Task instructions
Each line in the records below that has the word "total" should be copied.

---- Data provided

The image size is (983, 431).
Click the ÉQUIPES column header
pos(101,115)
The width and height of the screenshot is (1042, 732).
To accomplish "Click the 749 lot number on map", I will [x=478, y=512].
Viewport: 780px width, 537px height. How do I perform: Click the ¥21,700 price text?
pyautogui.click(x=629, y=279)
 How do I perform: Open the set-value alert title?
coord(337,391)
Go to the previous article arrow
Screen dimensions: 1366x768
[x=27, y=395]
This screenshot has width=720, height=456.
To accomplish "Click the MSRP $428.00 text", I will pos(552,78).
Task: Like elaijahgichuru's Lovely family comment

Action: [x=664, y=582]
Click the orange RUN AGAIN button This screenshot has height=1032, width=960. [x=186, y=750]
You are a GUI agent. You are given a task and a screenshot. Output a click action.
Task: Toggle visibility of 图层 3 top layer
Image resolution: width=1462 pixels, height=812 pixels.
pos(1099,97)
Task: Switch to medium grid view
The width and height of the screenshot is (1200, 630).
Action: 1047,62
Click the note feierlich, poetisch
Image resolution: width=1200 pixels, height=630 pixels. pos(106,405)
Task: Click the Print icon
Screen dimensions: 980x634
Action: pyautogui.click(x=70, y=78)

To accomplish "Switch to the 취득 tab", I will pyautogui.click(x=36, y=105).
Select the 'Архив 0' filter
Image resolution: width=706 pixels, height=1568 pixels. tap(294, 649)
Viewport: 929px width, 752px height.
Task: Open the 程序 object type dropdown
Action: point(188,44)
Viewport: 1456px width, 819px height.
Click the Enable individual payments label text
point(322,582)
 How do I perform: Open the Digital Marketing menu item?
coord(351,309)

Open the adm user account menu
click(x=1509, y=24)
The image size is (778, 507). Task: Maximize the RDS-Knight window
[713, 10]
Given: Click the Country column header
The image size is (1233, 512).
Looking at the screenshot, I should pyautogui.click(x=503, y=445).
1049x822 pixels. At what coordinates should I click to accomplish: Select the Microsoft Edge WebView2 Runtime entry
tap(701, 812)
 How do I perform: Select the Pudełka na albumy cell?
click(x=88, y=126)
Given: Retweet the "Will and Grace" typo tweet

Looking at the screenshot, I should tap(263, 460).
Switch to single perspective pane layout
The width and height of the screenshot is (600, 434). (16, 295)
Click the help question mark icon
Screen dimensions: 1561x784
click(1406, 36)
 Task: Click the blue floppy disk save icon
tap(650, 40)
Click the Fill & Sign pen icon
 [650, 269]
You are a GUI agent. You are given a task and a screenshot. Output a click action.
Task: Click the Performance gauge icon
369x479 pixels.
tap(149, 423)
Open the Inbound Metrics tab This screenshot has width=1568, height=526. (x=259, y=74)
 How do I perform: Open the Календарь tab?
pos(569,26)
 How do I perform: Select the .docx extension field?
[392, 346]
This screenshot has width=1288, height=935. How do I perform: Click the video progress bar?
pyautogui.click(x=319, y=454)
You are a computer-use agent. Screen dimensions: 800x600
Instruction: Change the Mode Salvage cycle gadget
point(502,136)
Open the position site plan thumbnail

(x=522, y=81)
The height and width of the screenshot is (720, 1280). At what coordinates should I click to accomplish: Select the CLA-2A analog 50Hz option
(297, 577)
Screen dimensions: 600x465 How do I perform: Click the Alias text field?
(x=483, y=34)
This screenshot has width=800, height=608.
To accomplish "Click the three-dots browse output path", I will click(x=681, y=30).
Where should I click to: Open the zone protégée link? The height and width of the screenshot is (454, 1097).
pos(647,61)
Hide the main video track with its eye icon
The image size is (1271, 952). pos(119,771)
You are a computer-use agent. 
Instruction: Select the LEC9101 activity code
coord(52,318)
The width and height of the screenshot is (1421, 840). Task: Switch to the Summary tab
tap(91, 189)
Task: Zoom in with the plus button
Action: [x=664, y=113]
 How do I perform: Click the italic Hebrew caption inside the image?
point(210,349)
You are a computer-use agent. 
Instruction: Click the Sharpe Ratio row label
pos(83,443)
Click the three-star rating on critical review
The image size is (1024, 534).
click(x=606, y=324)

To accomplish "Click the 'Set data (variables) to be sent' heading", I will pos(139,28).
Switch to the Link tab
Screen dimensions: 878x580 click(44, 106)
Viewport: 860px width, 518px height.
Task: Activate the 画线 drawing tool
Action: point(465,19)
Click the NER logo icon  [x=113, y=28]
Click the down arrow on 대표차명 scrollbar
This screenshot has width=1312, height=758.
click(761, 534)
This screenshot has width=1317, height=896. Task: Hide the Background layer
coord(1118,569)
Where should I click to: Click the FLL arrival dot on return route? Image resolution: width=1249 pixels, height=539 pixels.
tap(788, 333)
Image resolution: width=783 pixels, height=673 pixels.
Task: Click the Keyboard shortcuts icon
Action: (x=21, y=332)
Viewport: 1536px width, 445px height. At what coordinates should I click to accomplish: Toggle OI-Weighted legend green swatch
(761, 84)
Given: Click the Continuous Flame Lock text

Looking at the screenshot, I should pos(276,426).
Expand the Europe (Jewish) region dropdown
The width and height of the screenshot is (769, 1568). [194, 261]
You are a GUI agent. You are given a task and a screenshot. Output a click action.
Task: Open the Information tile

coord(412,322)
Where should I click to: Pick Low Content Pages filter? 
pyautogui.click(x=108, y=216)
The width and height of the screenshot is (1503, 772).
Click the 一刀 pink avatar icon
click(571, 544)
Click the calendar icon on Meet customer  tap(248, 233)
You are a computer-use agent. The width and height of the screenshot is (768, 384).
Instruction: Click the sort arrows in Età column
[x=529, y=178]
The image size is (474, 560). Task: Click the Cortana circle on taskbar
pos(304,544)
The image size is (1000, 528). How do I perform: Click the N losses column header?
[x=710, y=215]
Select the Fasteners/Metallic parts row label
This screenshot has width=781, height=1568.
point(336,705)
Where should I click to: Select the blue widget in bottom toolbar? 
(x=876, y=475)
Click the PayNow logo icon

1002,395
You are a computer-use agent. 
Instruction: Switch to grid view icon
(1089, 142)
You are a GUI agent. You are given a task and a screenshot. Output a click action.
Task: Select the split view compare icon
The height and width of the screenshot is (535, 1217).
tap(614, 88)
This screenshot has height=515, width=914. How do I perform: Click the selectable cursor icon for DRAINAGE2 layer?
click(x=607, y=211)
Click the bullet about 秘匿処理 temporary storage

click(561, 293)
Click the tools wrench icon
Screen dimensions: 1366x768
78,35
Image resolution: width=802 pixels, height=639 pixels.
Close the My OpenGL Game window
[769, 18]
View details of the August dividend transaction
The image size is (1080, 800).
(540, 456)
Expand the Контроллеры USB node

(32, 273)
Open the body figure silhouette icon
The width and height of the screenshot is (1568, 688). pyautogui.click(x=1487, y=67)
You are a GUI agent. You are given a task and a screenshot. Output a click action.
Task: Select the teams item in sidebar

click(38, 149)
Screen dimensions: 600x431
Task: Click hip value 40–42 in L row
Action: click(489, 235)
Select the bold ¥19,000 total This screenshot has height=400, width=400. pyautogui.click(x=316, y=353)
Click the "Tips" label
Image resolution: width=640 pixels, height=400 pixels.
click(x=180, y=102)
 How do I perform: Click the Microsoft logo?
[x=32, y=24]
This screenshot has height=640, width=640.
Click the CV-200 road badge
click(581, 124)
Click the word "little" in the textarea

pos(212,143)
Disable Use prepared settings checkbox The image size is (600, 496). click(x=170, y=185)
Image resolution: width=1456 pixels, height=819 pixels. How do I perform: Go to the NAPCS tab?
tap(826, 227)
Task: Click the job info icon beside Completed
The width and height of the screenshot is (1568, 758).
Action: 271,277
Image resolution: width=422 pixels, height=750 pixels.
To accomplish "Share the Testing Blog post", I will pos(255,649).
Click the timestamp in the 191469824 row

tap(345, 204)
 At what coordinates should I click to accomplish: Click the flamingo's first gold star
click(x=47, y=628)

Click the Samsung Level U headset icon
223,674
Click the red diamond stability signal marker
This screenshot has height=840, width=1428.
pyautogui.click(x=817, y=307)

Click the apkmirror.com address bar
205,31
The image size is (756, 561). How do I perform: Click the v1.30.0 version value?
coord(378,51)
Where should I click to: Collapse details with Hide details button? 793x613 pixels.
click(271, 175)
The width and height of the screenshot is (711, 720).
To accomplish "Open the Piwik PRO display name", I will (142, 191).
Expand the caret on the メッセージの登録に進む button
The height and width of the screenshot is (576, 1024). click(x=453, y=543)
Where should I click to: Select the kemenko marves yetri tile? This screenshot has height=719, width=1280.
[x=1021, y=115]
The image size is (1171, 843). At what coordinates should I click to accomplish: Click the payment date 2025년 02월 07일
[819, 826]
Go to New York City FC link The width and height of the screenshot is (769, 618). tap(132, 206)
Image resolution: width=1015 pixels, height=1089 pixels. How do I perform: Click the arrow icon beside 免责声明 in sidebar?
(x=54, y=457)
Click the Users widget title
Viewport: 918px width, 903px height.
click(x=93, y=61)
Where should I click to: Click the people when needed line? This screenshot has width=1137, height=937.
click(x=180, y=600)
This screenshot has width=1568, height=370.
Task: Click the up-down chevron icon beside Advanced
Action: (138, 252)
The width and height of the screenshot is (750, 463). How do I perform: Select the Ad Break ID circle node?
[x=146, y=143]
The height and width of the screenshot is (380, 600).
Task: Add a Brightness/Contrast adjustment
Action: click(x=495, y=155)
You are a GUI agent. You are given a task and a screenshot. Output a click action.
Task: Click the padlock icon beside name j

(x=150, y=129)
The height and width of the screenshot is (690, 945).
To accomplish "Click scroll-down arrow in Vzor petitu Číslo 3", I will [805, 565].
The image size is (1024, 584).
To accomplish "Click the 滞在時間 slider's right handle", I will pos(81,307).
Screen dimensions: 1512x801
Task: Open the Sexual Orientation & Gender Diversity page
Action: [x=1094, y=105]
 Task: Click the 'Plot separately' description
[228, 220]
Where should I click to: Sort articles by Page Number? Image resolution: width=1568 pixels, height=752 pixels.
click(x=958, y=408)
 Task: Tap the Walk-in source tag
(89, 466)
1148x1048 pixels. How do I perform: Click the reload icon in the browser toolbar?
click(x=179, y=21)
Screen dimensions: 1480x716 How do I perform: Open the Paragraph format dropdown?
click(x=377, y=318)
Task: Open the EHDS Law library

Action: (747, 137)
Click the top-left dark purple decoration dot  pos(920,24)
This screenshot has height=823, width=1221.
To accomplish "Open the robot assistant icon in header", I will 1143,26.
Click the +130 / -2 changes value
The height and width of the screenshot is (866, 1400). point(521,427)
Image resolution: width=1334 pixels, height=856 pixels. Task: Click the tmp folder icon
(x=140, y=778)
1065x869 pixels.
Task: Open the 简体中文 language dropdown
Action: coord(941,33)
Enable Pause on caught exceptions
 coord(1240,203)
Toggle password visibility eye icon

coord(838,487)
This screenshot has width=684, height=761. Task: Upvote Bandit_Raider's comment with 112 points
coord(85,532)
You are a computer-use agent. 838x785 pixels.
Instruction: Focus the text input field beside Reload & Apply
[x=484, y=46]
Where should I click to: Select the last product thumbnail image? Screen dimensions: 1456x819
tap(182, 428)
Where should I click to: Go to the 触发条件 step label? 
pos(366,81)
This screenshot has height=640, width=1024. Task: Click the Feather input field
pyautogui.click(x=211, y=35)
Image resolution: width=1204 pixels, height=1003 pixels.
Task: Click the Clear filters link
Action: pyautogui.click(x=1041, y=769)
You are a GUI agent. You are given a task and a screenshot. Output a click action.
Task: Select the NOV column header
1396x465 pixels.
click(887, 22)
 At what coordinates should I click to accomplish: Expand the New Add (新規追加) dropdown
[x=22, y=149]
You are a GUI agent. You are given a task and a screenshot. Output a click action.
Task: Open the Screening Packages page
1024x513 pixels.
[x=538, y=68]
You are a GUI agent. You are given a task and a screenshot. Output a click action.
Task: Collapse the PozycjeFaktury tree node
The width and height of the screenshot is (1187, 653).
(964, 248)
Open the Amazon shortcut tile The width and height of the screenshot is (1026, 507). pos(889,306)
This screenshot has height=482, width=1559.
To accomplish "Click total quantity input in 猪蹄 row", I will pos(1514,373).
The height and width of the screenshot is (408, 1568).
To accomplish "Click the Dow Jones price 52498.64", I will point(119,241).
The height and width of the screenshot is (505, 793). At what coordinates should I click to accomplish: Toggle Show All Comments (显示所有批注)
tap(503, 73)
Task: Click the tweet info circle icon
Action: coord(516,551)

--------

Solution to the exercise
Select the bold ¥19,000 total This screenshot has height=400, width=400. pyautogui.click(x=316, y=353)
To accomplish "Click total quantity input in 猪蹄 row", I will pos(1514,373).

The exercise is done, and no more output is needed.